── INPUT RECORDS

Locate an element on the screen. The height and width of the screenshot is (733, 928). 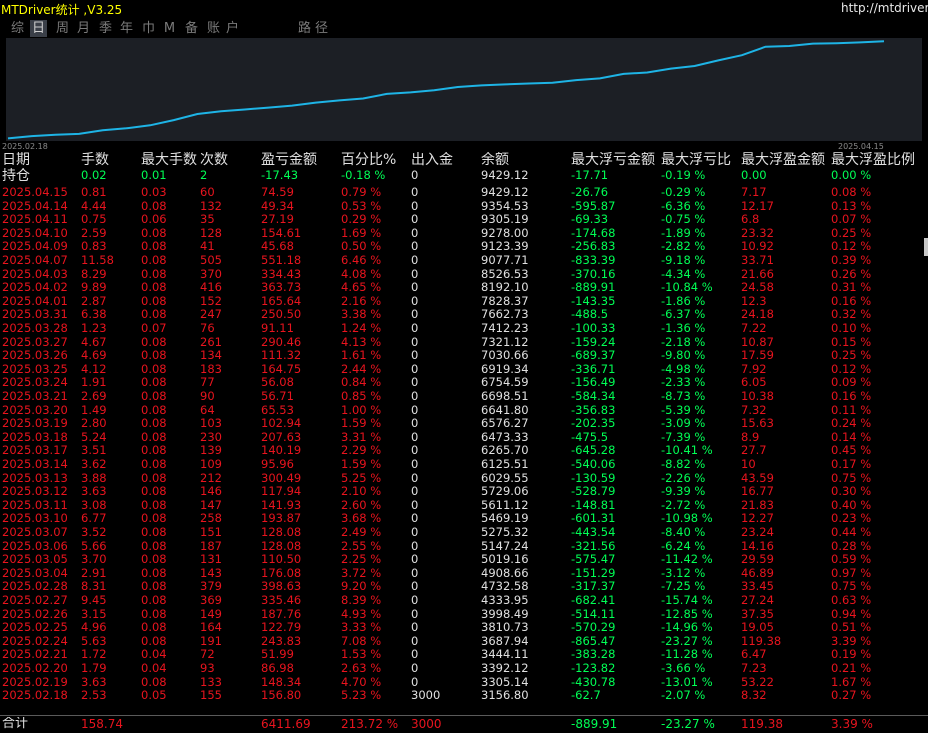
cell-max-loss-pct: -10.41 % is located at coordinates (687, 450).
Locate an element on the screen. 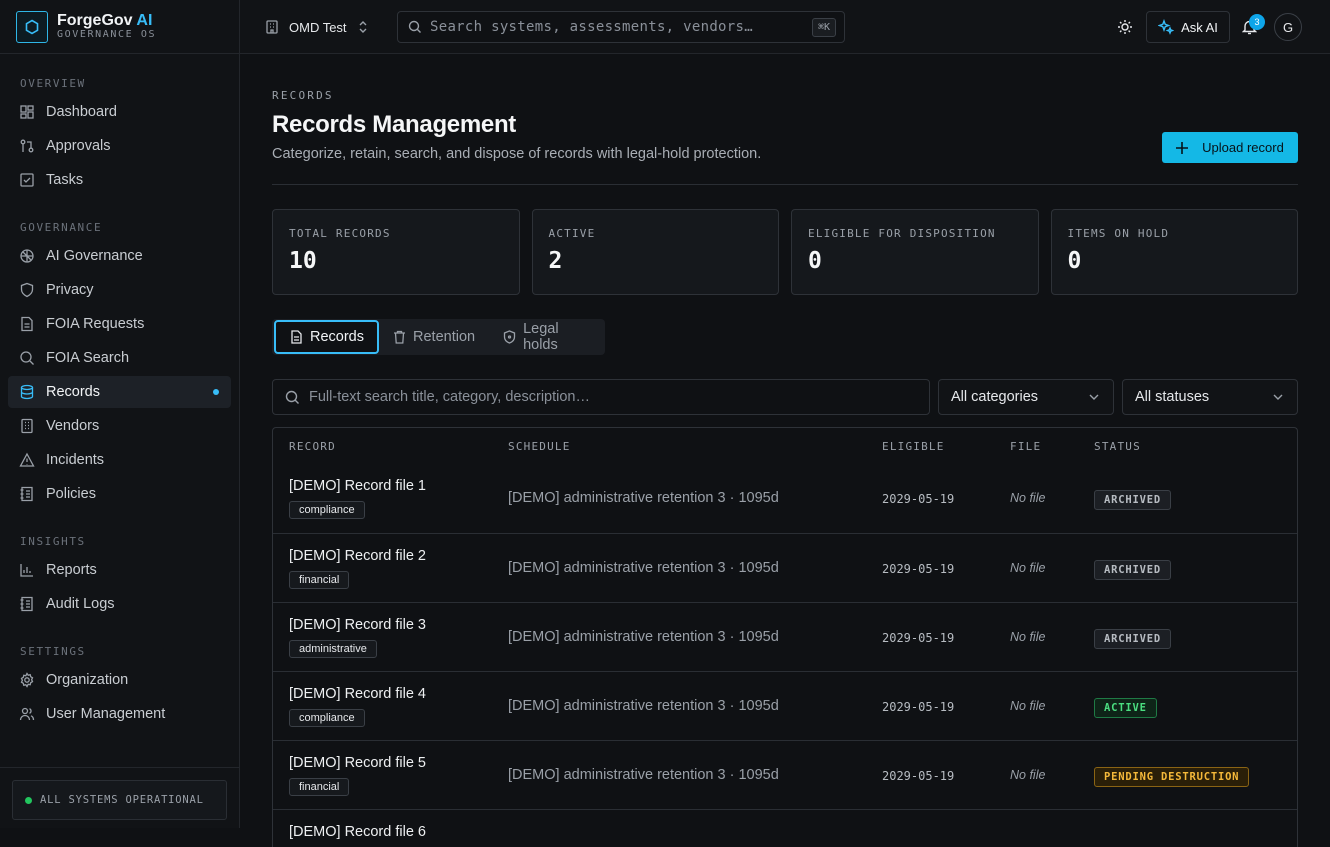  theme-toggle-button is located at coordinates (1125, 27).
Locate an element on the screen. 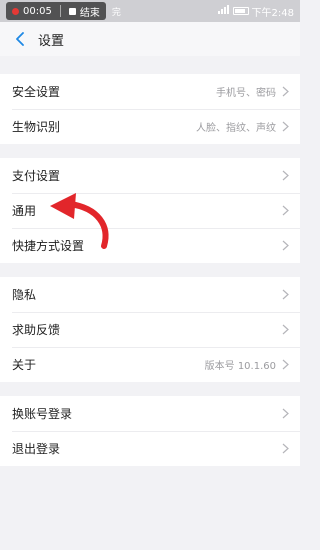 The image size is (320, 550). settings-item-about: 关于 版本号 10.1.60 is located at coordinates (150, 364).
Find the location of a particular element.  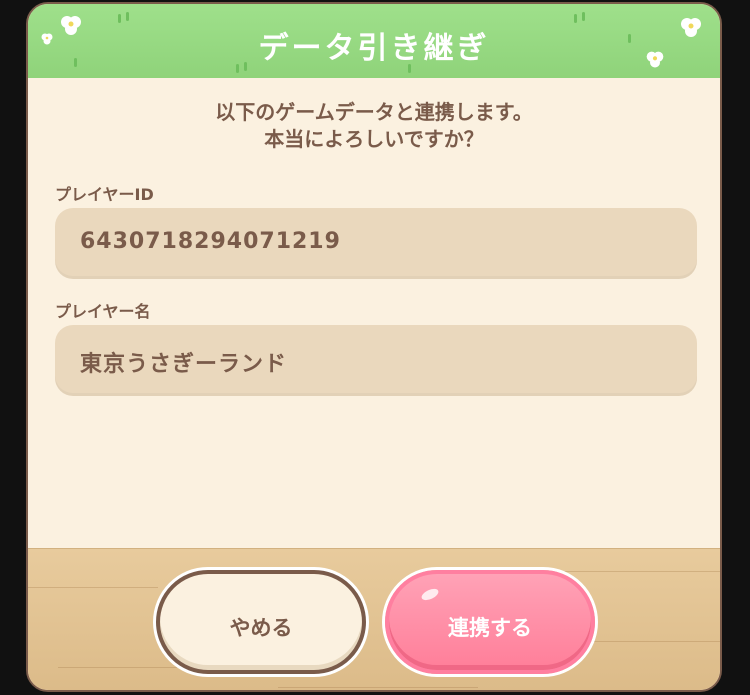

confirmation-message: 以下のゲームデータと連携します。 本当によろしいですか？ is located at coordinates (374, 126).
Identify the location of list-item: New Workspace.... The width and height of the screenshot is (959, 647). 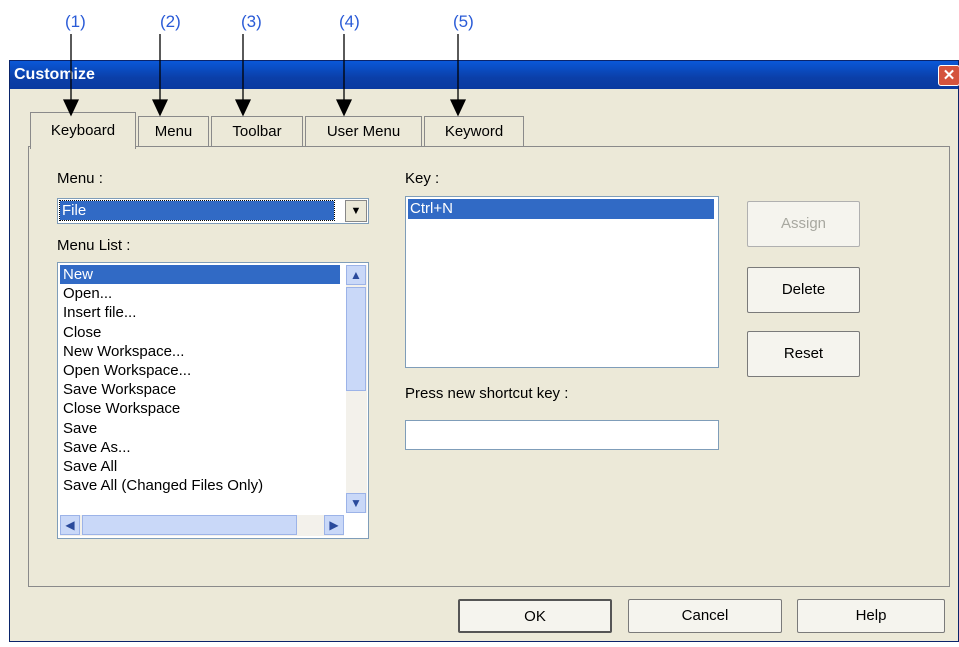
(200, 352).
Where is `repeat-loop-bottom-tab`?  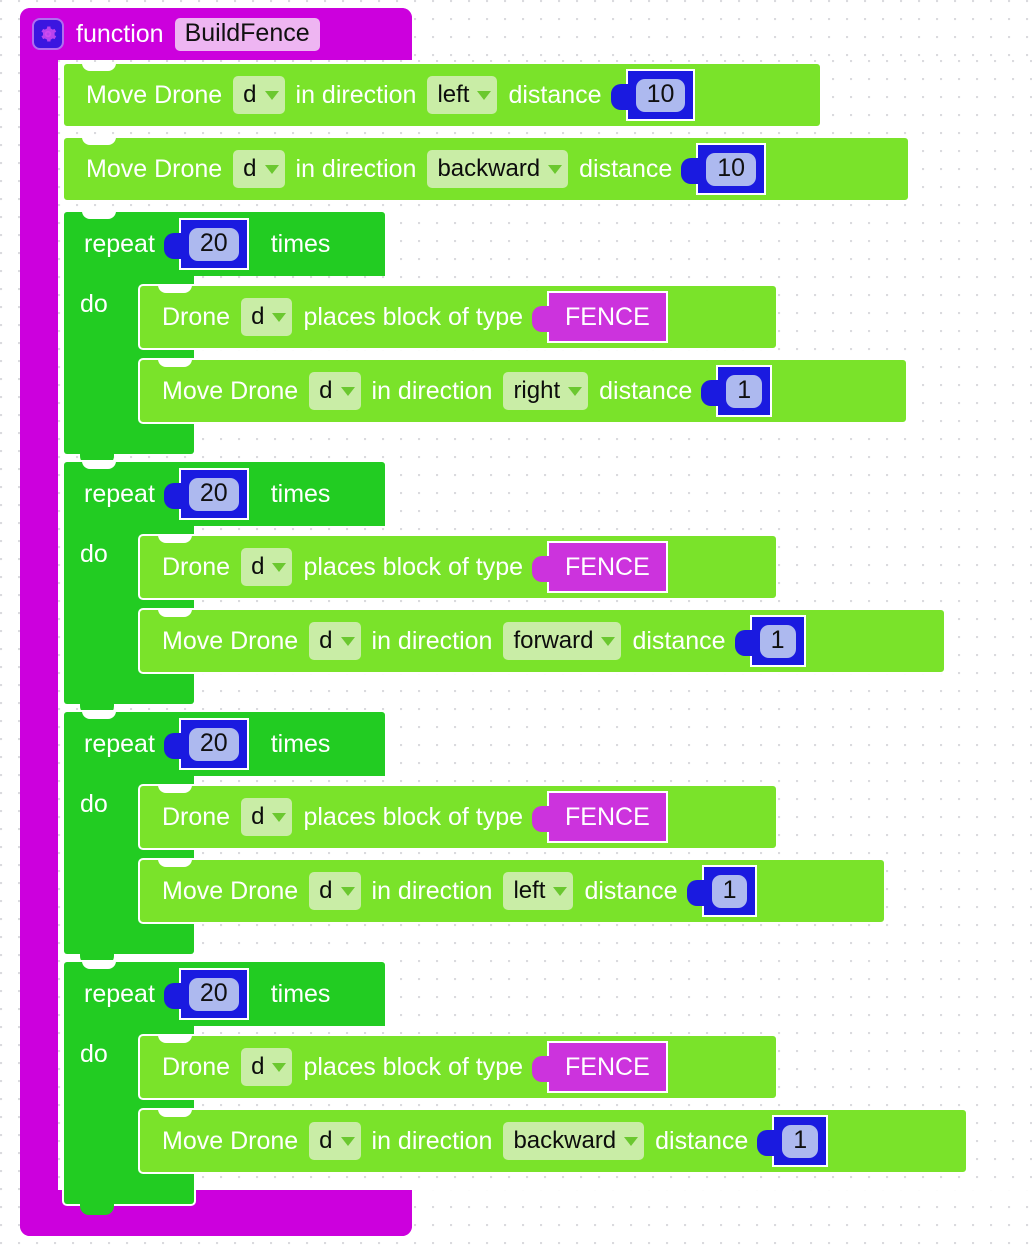 repeat-loop-bottom-tab is located at coordinates (97, 1210).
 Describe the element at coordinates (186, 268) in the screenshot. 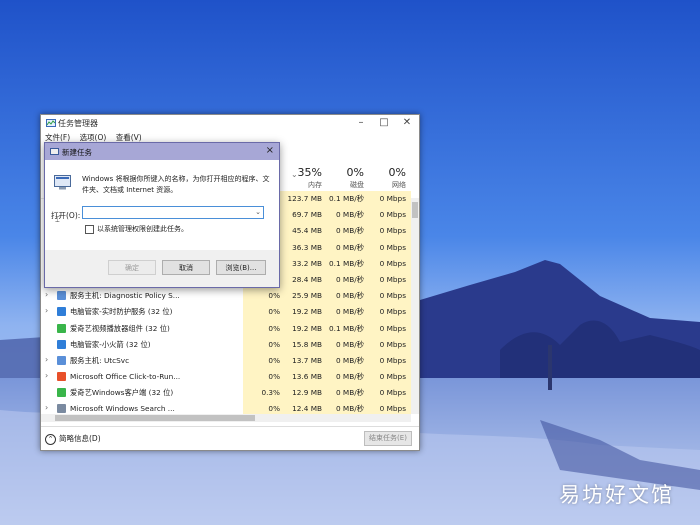

I see `cancel-button: 取消` at that location.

────

* **YOUR ASSIGNMENT**:
Please render everything from the line containing "Describe the element" down to the end of the listing as a Markdown table with the columns Row and Line, skipping blank lines and leaving the pictures out.

* **SOLUTION FOR THIS PROBLEM**:
| Row | Line |
|---|---|
| 1 |  Describe the element at coordinates (186, 268) in the screenshot.  |
| 2 | I see `cancel-button: 取消` at that location. |